■ **TASK ITEM**: Find the line in the entries below that contains "Click meaghanary in the likes list". Repeat it exactly, and every line after it through the line that contains "Open the Tâches".

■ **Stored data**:
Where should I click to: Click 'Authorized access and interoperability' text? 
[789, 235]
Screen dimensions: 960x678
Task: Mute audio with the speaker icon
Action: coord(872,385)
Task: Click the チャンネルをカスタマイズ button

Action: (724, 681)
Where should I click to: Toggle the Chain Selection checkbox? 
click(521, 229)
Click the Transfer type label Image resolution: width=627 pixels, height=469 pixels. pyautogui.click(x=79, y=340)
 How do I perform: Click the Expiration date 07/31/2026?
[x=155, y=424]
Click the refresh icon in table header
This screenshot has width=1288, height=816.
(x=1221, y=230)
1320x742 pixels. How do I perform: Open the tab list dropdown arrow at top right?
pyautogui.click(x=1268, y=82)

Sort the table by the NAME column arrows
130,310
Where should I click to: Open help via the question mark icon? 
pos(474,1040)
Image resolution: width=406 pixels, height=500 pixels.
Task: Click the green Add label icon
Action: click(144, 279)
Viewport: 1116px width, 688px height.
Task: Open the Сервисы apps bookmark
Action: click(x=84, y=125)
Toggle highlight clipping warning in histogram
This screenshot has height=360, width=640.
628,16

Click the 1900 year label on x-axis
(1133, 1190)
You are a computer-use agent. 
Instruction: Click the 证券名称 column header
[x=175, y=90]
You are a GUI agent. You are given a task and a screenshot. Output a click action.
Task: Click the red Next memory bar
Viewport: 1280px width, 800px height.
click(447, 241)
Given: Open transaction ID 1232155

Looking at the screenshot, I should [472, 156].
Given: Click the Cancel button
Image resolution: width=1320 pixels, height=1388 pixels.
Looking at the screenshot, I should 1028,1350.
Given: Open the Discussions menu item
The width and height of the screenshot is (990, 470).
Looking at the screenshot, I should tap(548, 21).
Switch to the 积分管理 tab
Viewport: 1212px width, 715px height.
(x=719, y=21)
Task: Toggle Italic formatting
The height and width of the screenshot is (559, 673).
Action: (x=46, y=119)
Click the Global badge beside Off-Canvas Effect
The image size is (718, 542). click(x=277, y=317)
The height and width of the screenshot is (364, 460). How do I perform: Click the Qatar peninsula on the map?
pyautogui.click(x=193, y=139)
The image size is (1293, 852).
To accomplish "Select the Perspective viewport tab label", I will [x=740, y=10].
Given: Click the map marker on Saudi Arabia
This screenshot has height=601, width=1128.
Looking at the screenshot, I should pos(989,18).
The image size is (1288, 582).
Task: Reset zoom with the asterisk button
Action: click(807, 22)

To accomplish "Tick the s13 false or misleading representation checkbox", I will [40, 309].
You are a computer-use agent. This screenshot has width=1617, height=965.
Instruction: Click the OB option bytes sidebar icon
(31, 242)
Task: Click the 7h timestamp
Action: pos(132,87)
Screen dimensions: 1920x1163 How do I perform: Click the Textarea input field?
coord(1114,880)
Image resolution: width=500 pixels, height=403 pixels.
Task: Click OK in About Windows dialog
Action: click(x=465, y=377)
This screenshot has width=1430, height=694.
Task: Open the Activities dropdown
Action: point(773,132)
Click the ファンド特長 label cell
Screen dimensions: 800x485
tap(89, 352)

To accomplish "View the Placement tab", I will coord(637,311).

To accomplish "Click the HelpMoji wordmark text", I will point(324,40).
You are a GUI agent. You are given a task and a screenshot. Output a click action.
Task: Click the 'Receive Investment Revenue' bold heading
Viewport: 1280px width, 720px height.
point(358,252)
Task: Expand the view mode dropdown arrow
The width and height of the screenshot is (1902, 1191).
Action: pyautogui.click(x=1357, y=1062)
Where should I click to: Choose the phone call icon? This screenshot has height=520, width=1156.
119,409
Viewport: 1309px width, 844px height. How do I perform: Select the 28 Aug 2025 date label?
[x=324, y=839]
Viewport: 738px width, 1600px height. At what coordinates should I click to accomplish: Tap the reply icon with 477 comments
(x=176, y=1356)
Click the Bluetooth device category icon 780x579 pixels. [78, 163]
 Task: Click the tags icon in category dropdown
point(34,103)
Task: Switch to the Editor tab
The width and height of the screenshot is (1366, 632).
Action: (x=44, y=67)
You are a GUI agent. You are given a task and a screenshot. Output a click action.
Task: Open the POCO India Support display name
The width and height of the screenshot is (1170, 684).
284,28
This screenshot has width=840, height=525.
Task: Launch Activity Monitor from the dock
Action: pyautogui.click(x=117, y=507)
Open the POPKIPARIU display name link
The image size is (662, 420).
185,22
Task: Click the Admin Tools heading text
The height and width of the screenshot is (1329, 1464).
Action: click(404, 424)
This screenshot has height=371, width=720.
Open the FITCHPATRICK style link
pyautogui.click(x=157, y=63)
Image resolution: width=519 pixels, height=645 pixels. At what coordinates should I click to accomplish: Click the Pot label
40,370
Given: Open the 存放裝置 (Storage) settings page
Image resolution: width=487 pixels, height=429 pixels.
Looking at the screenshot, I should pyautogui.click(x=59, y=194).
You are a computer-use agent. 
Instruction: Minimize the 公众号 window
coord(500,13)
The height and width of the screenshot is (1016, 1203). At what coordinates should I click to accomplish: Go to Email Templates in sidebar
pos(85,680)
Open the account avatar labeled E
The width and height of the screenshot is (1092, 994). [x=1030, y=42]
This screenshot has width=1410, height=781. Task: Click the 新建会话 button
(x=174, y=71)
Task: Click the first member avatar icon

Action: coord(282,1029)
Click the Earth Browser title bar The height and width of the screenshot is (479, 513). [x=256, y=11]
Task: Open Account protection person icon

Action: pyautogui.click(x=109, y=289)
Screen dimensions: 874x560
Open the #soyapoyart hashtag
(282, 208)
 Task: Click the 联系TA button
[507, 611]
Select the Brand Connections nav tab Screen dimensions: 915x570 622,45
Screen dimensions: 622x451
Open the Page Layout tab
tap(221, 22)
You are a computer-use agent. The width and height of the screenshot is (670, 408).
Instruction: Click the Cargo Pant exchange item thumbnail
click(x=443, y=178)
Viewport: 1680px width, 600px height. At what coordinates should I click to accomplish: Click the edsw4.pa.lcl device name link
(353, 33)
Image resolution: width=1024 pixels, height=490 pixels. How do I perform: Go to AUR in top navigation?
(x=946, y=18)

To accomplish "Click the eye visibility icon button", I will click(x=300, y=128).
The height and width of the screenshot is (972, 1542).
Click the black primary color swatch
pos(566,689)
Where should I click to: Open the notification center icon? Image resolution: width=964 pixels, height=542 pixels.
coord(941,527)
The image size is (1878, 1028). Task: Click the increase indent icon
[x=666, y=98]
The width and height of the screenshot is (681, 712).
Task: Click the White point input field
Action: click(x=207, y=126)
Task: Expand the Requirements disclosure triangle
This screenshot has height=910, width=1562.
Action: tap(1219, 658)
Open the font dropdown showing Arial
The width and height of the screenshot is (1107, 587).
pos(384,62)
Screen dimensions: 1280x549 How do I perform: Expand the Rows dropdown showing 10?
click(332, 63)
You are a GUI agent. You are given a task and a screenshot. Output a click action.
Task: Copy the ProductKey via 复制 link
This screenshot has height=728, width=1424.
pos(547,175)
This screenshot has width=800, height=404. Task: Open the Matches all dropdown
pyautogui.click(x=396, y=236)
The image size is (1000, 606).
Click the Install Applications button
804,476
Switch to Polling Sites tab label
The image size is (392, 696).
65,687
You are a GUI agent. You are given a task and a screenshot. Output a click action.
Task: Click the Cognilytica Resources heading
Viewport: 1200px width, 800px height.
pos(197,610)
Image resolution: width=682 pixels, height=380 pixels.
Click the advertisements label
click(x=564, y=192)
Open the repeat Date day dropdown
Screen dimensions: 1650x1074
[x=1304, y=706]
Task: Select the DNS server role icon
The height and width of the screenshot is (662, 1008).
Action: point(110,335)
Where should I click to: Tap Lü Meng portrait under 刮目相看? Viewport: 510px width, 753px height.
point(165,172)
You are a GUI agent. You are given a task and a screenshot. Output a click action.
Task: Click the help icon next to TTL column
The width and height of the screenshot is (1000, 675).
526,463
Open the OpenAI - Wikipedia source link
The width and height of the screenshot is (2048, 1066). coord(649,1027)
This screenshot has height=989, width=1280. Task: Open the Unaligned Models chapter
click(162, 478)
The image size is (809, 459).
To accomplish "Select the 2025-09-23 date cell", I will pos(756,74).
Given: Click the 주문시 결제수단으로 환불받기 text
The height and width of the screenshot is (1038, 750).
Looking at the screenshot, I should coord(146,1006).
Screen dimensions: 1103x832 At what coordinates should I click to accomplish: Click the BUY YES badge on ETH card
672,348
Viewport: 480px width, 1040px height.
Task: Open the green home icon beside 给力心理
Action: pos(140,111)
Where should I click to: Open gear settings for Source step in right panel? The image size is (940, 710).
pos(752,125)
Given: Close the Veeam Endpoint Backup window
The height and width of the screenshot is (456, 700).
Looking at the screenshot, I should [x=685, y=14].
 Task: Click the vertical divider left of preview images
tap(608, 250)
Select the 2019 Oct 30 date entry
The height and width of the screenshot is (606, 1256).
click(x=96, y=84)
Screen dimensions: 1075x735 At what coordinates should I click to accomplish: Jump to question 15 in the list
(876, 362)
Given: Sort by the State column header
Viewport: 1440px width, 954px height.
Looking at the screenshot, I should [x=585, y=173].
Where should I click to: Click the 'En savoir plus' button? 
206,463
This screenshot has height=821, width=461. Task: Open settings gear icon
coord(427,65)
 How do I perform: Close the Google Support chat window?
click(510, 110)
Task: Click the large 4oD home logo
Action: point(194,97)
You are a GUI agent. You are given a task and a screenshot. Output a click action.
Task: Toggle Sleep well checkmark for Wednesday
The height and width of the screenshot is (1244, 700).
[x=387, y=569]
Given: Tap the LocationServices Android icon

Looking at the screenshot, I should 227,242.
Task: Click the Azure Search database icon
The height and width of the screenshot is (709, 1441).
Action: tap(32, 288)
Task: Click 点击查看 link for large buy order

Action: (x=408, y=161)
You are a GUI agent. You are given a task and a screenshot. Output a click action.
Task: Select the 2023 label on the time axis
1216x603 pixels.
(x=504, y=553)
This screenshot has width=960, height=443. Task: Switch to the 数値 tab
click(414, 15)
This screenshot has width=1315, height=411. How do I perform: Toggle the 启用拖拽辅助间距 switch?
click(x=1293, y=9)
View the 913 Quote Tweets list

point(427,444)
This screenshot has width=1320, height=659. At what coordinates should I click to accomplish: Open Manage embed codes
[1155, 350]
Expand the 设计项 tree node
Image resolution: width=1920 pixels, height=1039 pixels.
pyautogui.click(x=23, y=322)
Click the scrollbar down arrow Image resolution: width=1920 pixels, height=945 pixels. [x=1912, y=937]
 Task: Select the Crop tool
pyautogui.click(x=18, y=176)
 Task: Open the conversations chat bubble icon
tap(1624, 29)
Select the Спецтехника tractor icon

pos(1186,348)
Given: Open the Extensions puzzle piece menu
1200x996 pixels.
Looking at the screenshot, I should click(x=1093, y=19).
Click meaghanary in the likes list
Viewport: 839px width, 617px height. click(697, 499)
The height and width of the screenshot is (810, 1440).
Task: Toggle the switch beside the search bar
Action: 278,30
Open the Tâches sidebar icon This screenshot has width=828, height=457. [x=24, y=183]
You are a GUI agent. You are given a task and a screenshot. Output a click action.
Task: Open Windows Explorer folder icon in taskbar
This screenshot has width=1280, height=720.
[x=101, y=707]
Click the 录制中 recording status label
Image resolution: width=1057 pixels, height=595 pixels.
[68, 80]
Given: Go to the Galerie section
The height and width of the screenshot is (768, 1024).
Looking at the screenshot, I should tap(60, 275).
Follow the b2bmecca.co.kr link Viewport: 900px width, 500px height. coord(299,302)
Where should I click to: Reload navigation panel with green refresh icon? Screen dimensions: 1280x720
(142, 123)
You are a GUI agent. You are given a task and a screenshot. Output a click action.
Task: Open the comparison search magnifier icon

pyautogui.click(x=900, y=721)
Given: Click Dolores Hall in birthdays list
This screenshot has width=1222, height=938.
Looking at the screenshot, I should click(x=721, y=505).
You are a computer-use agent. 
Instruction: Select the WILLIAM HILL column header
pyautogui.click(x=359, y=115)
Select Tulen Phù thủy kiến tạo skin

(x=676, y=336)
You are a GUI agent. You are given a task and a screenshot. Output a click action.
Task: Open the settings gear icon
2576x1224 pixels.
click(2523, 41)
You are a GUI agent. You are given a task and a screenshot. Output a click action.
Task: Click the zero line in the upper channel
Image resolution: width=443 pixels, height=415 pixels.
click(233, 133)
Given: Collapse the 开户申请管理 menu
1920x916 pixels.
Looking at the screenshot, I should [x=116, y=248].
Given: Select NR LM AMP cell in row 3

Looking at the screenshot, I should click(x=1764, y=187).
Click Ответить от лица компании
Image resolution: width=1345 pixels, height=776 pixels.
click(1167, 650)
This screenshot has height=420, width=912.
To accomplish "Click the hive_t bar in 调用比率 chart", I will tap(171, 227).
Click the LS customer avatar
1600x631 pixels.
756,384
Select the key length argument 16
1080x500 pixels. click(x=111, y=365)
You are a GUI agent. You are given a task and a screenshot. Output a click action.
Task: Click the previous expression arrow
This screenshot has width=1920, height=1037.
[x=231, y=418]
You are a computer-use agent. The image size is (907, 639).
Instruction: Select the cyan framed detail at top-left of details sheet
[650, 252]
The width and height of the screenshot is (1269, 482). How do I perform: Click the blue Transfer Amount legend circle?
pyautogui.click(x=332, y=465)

■ **OUTPUT OF THE EXERCISE**:
Click meaghanary in the likes list
Viewport: 839px width, 617px height. click(697, 499)
The height and width of the screenshot is (810, 1440).
Task: Toggle the switch beside the search bar
Action: 278,30
Open the Tâches sidebar icon This screenshot has width=828, height=457. [x=24, y=183]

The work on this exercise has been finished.